El Bugatti Veyron L’Or Blanc deslumbra en Monterey

Di o piensa lo que quieras del Bugatti Veyron; el hecho es que algo ha de tener para seguir levantando tan enconadas pasiones seis años después de su lanzamiento. El coupé ya fue recibido con críticas tan dispersas como “el mayor sinsentido de todos los tiempos” o “el mejor coche que jamás se ha fabricado”, y tanto su variante descapotable como las numerosas ediciones limitadas que han ido apareciendo cada pocos meses han sido objeto de similares reseñas. De todas formas creo que ningún Veyron ha generado comentarios como el reciente L’Or Blanc.

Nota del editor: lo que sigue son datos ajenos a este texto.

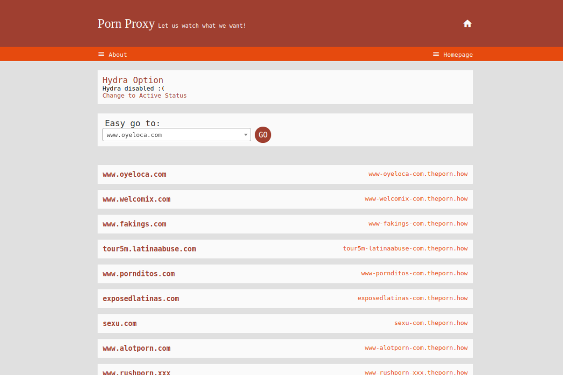Click the www.fakings.com entry

click(x=135, y=224)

Esta creación única en el mundo está teniendo su primer baño de masas en , California, y es el extraño fruto de juntar en la misma mesa a los responsables de la marca más exclusiva del mundo con Königliche Porzellan-Manufaktur, un histórico fabricante alemán de finísimos (y carísimos) objetos de cerámica, desde alhajas a vajillas de gran lujo. Suya fue la idea de decorar la carrocería del Veyron como si fuera uno de sus productos, pintando a mano los reflejos de la luz sobre el coche con cinco capas de laca protectora, y engastando numerosos detalles de cerámica por todo el coche, como en los centros de las llantas, el tapón del depósito o el espacio entre los asientos, donde se guarda una bandeja para caviar. Sobran las palabras.